WORK ORDER
The expected result is the segment of the entries that begins with the line containing "[Open menu] (363, 67)" and ends with the last line, copied verbatim.

DATASET EXTRACT
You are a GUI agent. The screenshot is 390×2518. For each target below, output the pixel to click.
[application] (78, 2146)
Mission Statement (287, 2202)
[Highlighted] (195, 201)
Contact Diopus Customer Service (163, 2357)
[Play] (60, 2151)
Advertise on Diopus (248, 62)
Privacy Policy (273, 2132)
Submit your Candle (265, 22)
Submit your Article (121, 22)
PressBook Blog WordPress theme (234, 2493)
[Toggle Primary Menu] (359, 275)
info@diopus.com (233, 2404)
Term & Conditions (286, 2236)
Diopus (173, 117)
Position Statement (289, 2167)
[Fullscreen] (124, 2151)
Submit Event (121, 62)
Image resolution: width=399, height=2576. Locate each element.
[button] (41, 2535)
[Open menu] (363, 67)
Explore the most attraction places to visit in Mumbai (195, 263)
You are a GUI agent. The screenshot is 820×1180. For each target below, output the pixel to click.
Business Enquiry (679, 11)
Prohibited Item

OUTPUT OF THE EXERCISE
[Open menu] (363, 67)
Explore the most attraction places to visit in Mumbai (195, 263)
You are a GUI agent. The screenshot is 820×1180. For each target below, output the pixel to click.
Business Enquiry (679, 11)
Prohibited Item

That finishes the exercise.